Use the tangent function: Distance = Height / tan(angle). For example, if an object is 10 meters tall and you measure an angle of elevation of 30°, the horizontal distance is 10 / tan(30°) = 10 / 0.577 ≈ 17.3 meters. This is basic trigonometry using a right triangle.

The horizon distance depends on your eye height above sea level. The formula is d = √(2Rh), where R is Earth's radius (6,371 km) and h is your height. At eye level (1.7m), the horizon is about 4.7 km away. From a 10-story building (30m), you can see about 19.6 km. From an airplane at 10,000m, the horizon is about 357 km away.

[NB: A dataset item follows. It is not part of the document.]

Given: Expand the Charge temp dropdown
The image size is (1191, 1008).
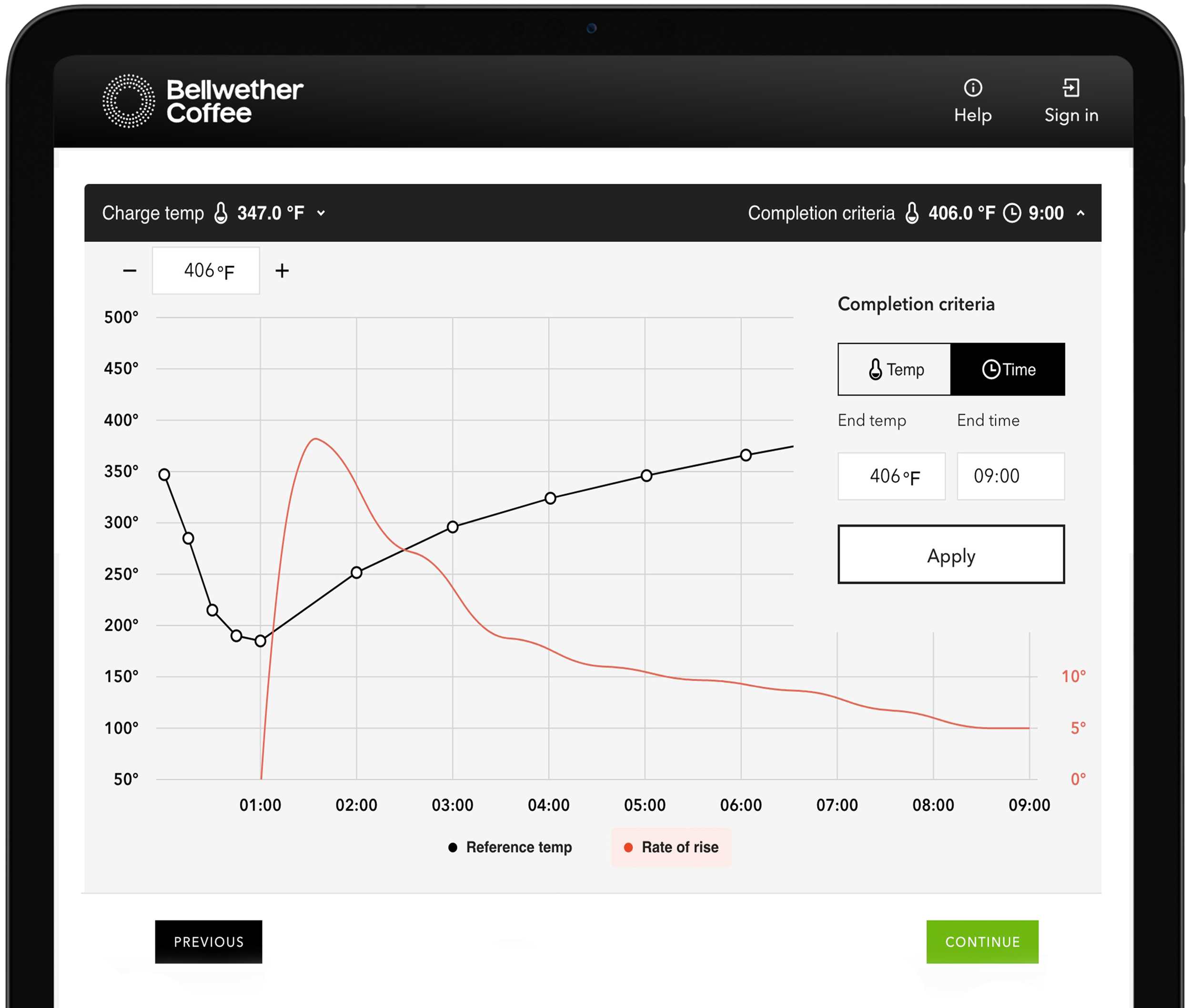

Horizontal distance is the flat, ground-level distance between two points. Slope distance (or slant distance) is the actual straight-line distance through the air, which is always longer when there's elevation involved. They're related by: Slope Distance = Horizontal Distance / cos(angle) or Slope Distance = Height / sin(angle).

In free fall (ignoring air resistance), the time to fall is t = √(2h/g), where h is height and g is gravity (9.81 m/s²). For example, from 10 meters: t = √(2×10/9.81) ≈ 1.43 seconds. The impact velocity would be v = √(2gh) = √(2×9.81×10) ≈ 14 m/s (50 km/h).

Surveyors use a theodolite or clinometer to measure the angle of elevation to the top of a building from a known distance. Using trigonometry (height = distance × tan(angle)), they calculate the height. For accuracy, they add the height of the measuring instrument. This is called indirect height measurement.

The geometric horizon distance is fixed based on your height, but what you can actually see depends on visibility conditions. Atmospheric refraction can bend light, making the horizon appear about 8% further away than the geometric calculation. On very clear days with low humidity, you can see further than on hazy days.